> Given task
Transcribe the rows that begin with the line containing "Expand the priority" and end with the line containing "Screen dimensions: 392x696 [x=17, y=362]", keeping every character as it is and including both of those lines.

> Exercise inputs
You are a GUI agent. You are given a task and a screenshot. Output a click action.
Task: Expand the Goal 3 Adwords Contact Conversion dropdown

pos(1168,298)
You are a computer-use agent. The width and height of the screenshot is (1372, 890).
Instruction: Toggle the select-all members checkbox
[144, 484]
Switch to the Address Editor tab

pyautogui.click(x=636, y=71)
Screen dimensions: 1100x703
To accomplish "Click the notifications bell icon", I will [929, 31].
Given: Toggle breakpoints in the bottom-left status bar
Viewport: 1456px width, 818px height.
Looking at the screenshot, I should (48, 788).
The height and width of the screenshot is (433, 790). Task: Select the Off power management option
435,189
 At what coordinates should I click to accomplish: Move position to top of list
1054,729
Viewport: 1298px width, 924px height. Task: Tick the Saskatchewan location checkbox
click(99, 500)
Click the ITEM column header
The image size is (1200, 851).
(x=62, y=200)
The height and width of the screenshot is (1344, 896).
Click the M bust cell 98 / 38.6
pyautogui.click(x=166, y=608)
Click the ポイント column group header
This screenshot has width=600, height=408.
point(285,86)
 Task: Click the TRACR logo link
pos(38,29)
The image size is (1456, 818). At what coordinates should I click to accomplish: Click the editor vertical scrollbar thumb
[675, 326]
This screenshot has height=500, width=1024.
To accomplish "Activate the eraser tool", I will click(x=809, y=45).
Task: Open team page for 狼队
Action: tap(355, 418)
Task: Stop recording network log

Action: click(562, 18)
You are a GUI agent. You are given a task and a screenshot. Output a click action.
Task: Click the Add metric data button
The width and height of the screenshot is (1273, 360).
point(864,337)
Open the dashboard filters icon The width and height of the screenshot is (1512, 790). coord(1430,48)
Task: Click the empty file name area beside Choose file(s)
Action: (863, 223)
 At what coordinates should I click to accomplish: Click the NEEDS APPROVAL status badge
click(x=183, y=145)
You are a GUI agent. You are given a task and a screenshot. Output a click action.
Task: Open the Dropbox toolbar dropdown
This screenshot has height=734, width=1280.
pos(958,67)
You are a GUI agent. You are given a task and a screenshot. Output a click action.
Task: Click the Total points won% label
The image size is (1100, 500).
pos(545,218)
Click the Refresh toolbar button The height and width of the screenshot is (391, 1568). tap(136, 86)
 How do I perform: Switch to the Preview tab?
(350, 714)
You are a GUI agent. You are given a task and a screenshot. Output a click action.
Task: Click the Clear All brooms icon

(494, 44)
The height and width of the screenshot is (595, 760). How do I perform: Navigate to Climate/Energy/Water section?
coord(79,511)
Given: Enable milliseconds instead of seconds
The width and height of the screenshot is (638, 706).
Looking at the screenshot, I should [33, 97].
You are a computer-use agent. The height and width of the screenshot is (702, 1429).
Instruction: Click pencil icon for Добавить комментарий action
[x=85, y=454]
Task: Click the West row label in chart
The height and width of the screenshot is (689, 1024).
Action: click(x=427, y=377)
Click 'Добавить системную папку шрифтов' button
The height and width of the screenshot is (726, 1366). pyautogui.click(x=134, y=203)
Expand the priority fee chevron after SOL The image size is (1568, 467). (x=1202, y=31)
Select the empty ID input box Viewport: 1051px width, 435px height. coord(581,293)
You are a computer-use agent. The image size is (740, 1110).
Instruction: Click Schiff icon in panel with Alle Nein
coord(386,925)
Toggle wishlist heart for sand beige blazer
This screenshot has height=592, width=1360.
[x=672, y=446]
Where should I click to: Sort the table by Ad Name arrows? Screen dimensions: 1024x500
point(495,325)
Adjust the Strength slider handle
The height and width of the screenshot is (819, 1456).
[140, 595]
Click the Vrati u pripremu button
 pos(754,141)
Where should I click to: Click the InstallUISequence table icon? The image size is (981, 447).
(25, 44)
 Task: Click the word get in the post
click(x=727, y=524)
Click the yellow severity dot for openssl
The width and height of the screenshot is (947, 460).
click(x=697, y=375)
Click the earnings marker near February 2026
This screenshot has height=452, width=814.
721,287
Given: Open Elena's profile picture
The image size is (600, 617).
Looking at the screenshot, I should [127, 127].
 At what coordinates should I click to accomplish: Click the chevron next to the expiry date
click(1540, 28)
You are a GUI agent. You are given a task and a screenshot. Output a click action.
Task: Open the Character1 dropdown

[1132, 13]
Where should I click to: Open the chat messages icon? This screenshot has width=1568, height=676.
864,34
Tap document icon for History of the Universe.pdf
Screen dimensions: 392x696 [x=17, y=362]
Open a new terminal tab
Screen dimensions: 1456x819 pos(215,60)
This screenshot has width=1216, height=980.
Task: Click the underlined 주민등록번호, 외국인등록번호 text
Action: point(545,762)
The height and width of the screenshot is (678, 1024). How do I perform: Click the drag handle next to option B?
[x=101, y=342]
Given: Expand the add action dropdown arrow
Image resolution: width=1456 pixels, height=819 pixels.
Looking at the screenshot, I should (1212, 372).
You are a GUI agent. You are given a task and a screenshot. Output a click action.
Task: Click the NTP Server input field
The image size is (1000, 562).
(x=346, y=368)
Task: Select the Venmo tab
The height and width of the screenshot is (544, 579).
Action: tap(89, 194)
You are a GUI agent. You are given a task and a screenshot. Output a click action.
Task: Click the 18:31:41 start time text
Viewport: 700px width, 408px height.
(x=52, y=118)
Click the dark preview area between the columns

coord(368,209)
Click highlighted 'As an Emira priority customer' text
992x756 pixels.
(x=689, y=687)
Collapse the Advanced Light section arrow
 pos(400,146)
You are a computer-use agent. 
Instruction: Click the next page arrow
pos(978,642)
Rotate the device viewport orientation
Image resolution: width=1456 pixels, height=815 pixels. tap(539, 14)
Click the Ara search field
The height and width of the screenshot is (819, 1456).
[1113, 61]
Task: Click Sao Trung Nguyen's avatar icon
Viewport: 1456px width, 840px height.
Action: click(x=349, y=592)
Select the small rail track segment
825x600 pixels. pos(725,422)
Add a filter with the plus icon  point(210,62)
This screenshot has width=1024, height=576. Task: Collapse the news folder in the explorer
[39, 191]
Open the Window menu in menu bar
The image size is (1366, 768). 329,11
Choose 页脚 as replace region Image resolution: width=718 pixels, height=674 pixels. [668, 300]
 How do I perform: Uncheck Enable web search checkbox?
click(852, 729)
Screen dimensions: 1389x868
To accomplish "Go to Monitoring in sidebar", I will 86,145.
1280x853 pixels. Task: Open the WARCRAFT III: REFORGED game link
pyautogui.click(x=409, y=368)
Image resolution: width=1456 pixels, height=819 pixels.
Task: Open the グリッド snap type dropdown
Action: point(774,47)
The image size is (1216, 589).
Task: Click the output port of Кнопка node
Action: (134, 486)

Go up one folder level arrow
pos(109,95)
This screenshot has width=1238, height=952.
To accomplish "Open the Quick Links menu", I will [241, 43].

> Expected answer
Expand the priority fee chevron after SOL The image size is (1568, 467). (x=1202, y=31)
Select the empty ID input box Viewport: 1051px width, 435px height. coord(581,293)
You are a computer-use agent. The image size is (740, 1110).
Instruction: Click Schiff icon in panel with Alle Nein
coord(386,925)
Toggle wishlist heart for sand beige blazer
This screenshot has height=592, width=1360.
[x=672, y=446]
Where should I click to: Sort the table by Ad Name arrows? Screen dimensions: 1024x500
point(495,325)
Adjust the Strength slider handle
The height and width of the screenshot is (819, 1456).
[140, 595]
Click the Vrati u pripremu button
 pos(754,141)
Where should I click to: Click the InstallUISequence table icon? The image size is (981, 447).
(25, 44)
 Task: Click the word get in the post
click(x=727, y=524)
Click the yellow severity dot for openssl
The width and height of the screenshot is (947, 460).
click(x=697, y=375)
Click the earnings marker near February 2026
This screenshot has height=452, width=814.
721,287
Given: Open Elena's profile picture
The image size is (600, 617).
Looking at the screenshot, I should [127, 127].
 At what coordinates should I click to accomplish: Click the chevron next to the expiry date
click(1540, 28)
You are a GUI agent. You are given a task and a screenshot. Output a click action.
Task: Open the Character1 dropdown

[1132, 13]
Where should I click to: Open the chat messages icon? This screenshot has width=1568, height=676.
864,34
Tap document icon for History of the Universe.pdf
Screen dimensions: 392x696 [x=17, y=362]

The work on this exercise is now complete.